I was staying at Paulie’s place because I’d long since sold my house, and I was only training a couple of days a week with Ross at the AIS, and then training back at Albury the other days. Paulie always has a room for me. One night she was away, and there was a massive thunderstorm, it felt like it was straight out of a horror movie. At night, I tend to have my phone on silent, but at about 11 pm I could hear it vibrating. I decided to ignore it. I thought someone was being terribly rude calling me at that hour, and I tried to go back to sleep through the tumultuous thunder and lightning. Eventually I looked at my phone and saw it was Sue. She’d been calling me constantly. I answered and she said, ‘Dude, where have you been? Shabtai’s dead, he’s been murdered’. I was stunned. I didn’t sleep the rest of that night and by eight in the morning I was on a plane to Israel for his funeral. It was the most bizarre shit I’ve ever been through in my life, between the crazy storm and then the news that Shabtai had been killed.
I flew out on Melbourne Cup day, 3 November 2009. The horse that won the cup that year was Shocking, with Crime Scene coming in second.
According to the newspapers, Shabtai von Kalmanovich had been a KGB spy, successful businessman, concert promoter and basketball sponsor. On 2 November 2009, he was shot ten times by an unknown gunman as he sat in his black Mercedes at traffic lights in Moscow waiting for the signal to change. He’d actually been on his way to his office to pick up one of my teammates to take her to a concert, she was lucky she wasn’t in his car with him. Nobody knows who shot him, no one was ever arrested.

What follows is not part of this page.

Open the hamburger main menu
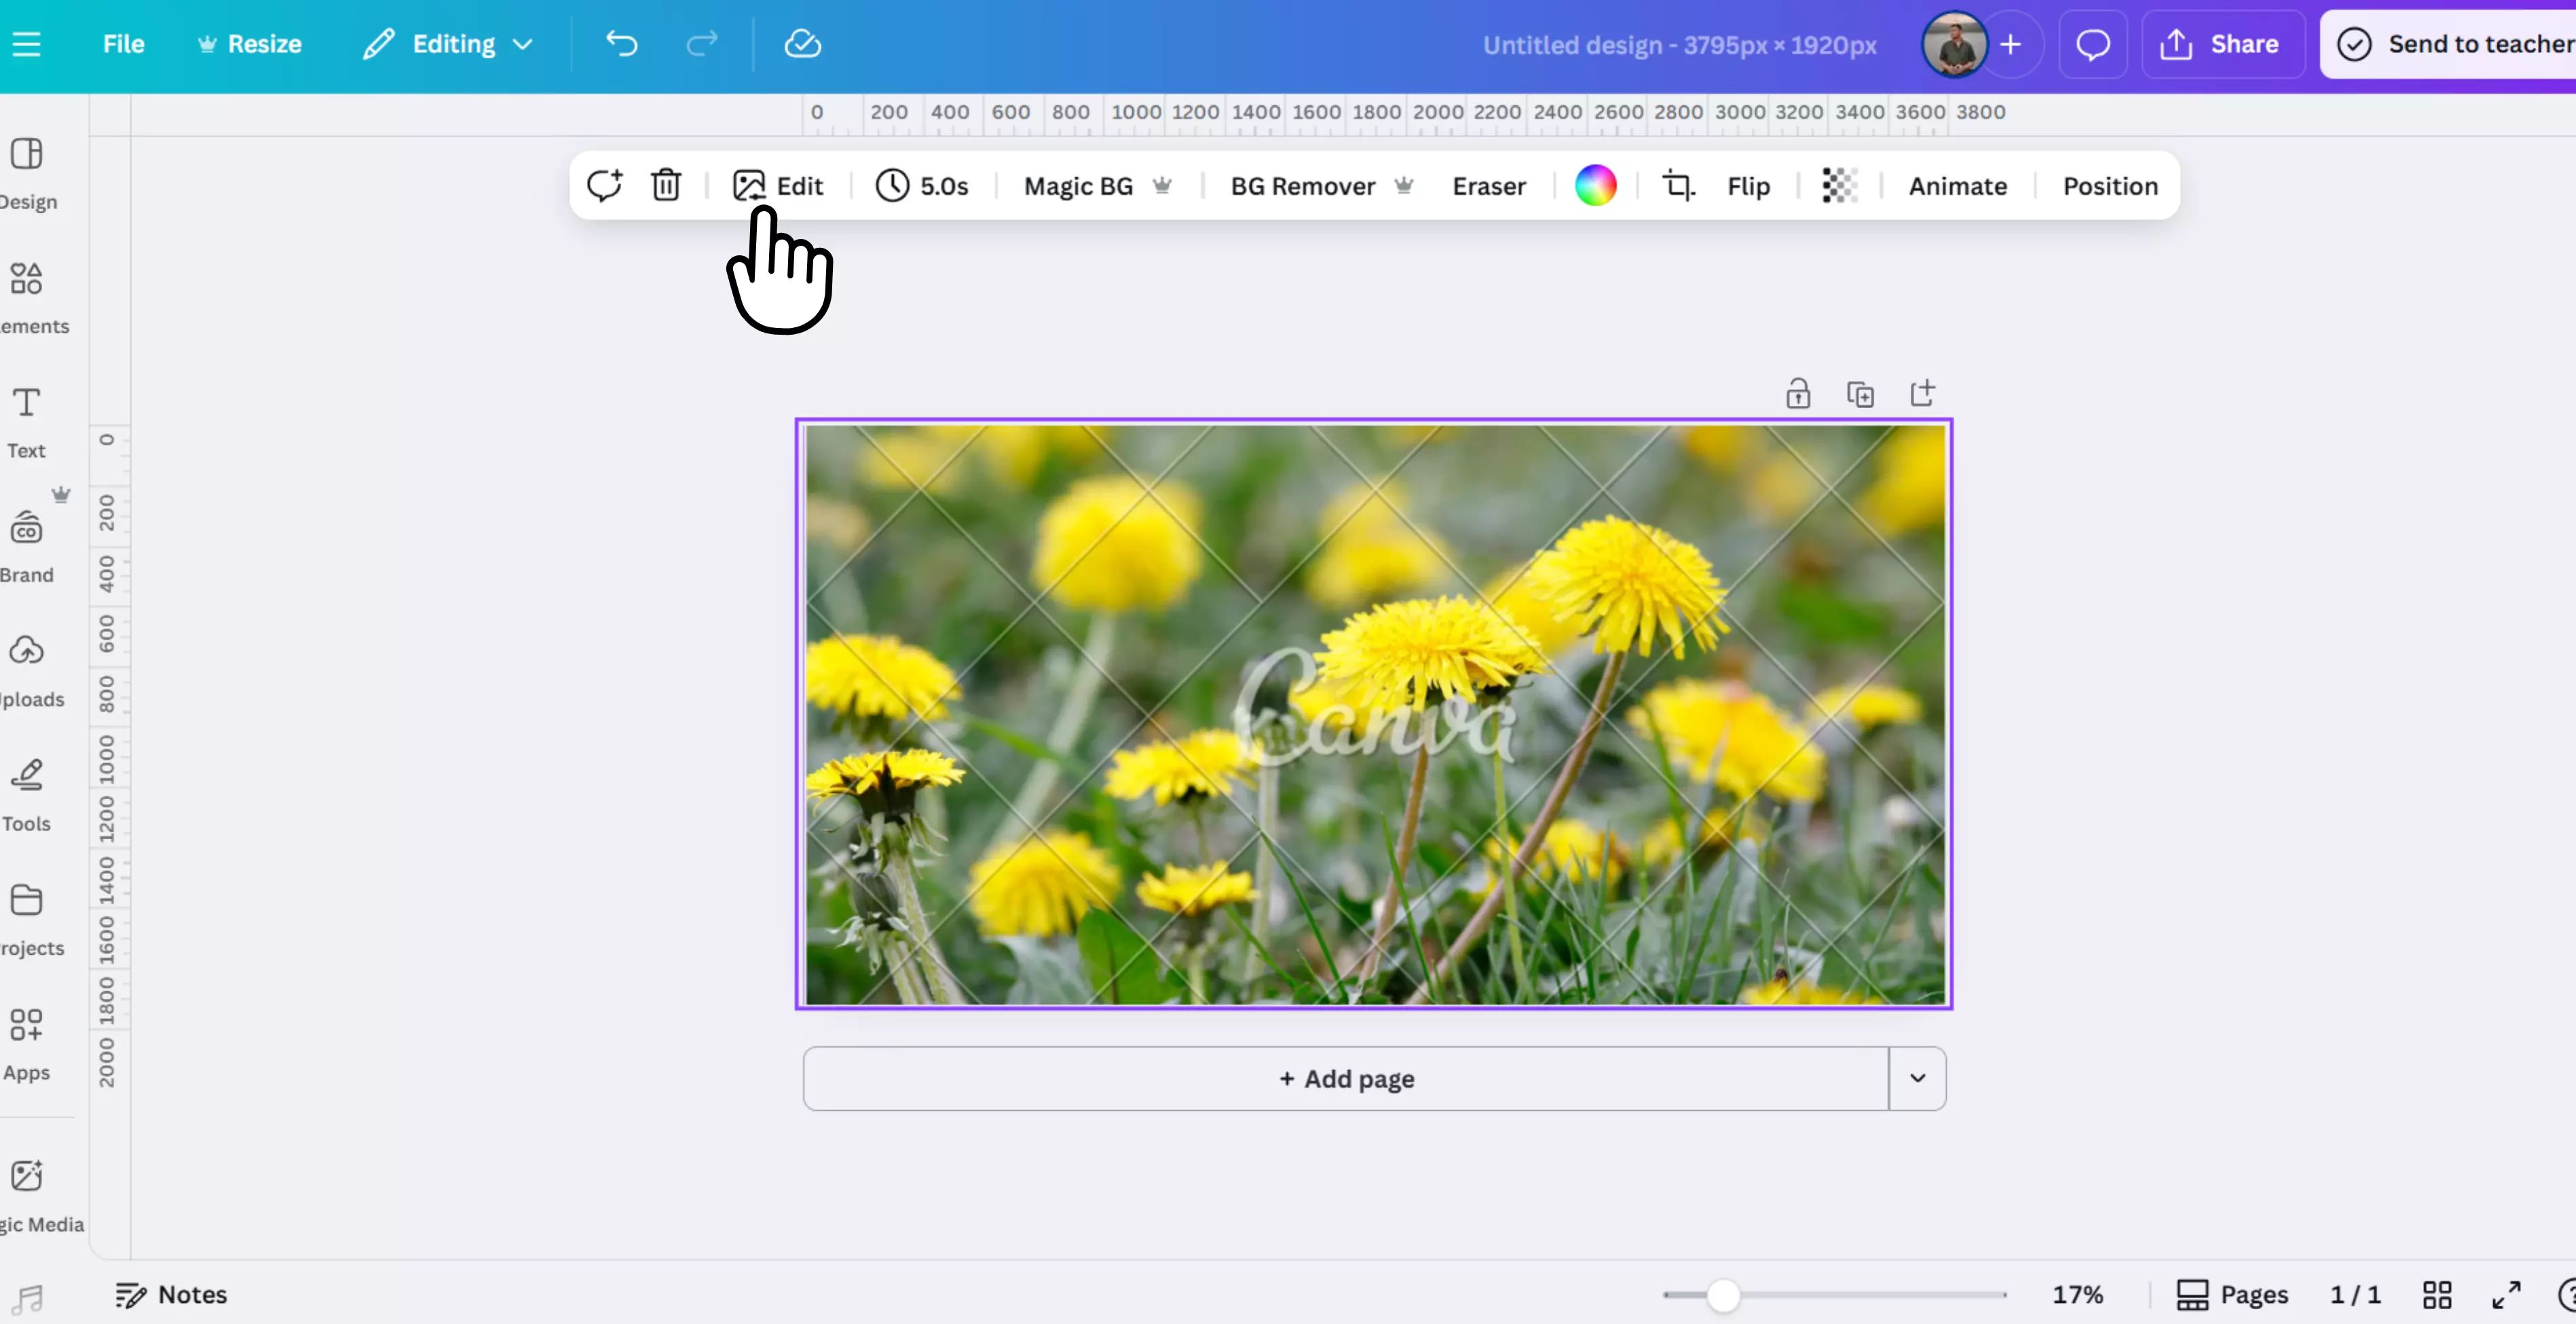This screenshot has width=2576, height=1324. [x=27, y=44]
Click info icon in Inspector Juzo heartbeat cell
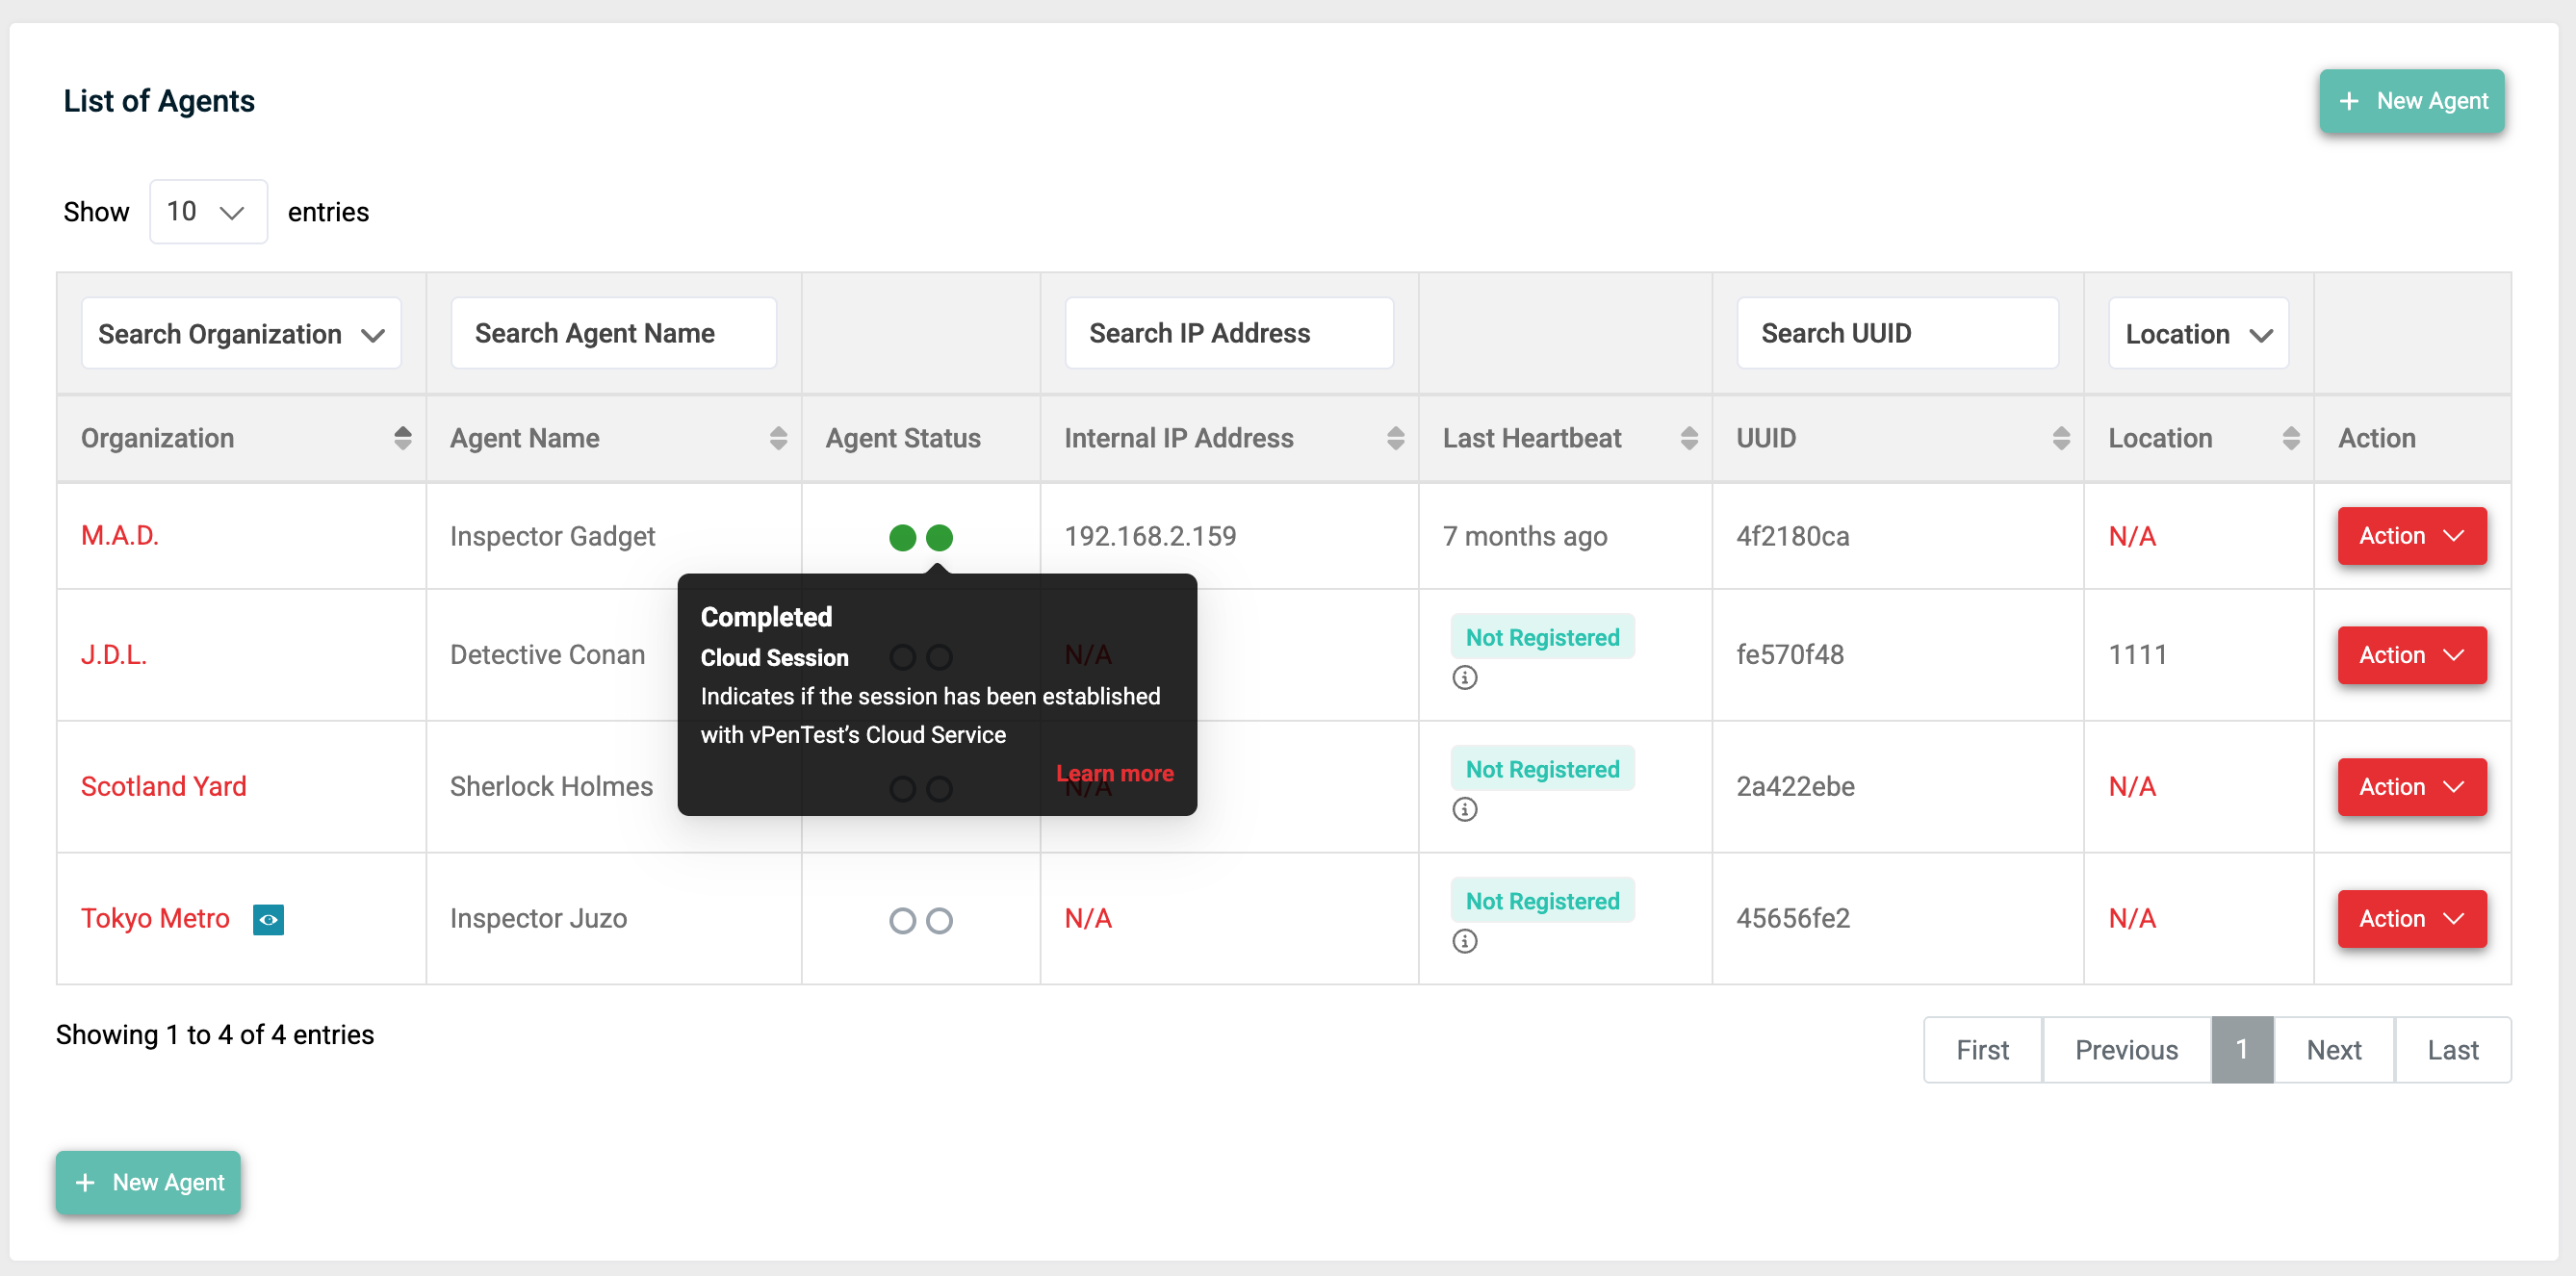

Shabtai was very important to me. I’m still trying to work out in what way, because there was part of me that loved him and part of me that was so intimidated by him. Shabtai was a scary man, but he was always good to me, he always wanted to try and make me comfortable and happy—I truly believe, though, that our cultures were so different he could never have known what I needed over there. He was involved in a lot of different things, I heard so many stories over the years, and it was hard to decipher what was fact and what was fiction. I know that whatever I heard come out of his mouth was generally true, which is frightening in itself. Looking back, I wish I’d been more present mentally during that time, so I could have asked him more questions and learnt as much as possible from him. The man knew five different languages (at least), he was incredibly intelligent, his life was straight out of a movie. As much as I felt constricted in his world, he really tried to make that time as good as he could for me, for all of us. Some of his later ventures in particular were very honourable, he was extremely generous and he tried to help people, he really did, there was a very kind side to him. The other side, what little I saw, I will never talk about because of his wife Anna and his gorgeous kids, who I still think about to this day, particularly his youngest daughter, who I have seen turn into her own beautiful person.
I still see Shabtai in my dreams, both good and bad dreams.